Causes of Anxiety and Depression
Common fears and worries that go along with PD may trigger anxiety. One is a fear of being unable to function independently, particularly during a sudden “off” period (the time of day when medication is not working). This can lead to a fear of being left alone. Another is a concern about being embarrassed—often related to interacting with others in public.
Negative thoughts in addition to attitude about living with a chronic illness. This can lead to sadness, helplessness and hopelessness. Dwelling on these feelings may make a person more vulnerable to depression
Many of the brain pathways and chemicals affected by Parkinson’s are the same as those affected by anxiety and depression. People with Parkinson’s have abnormal levels of the brain chemical GABA. Similarly, anxiety and depression are linked to low levels of this neurotransmitter, which are responsible for regulating mood.

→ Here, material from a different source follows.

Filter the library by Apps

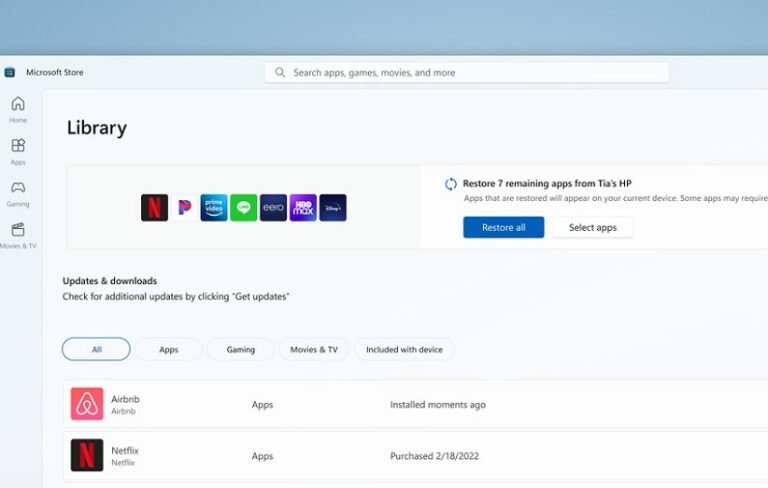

Research suggests that many people with PD experience depression or anxiety two to five years before the diagnosis of Parkinson’s, which may mean that depression is not simply a psychological reaction to the illness but a part of the underlying disease process.
People diagnosed with a chronic illness often get depressed. For some people, the ongoing distress of coping with such a life crisis triggers the disorder.
Side effects of certain prescription drugs can cause symptoms that mimic depression. Always consider the side effects of all medication before deciding whether or not it is something you wish to use.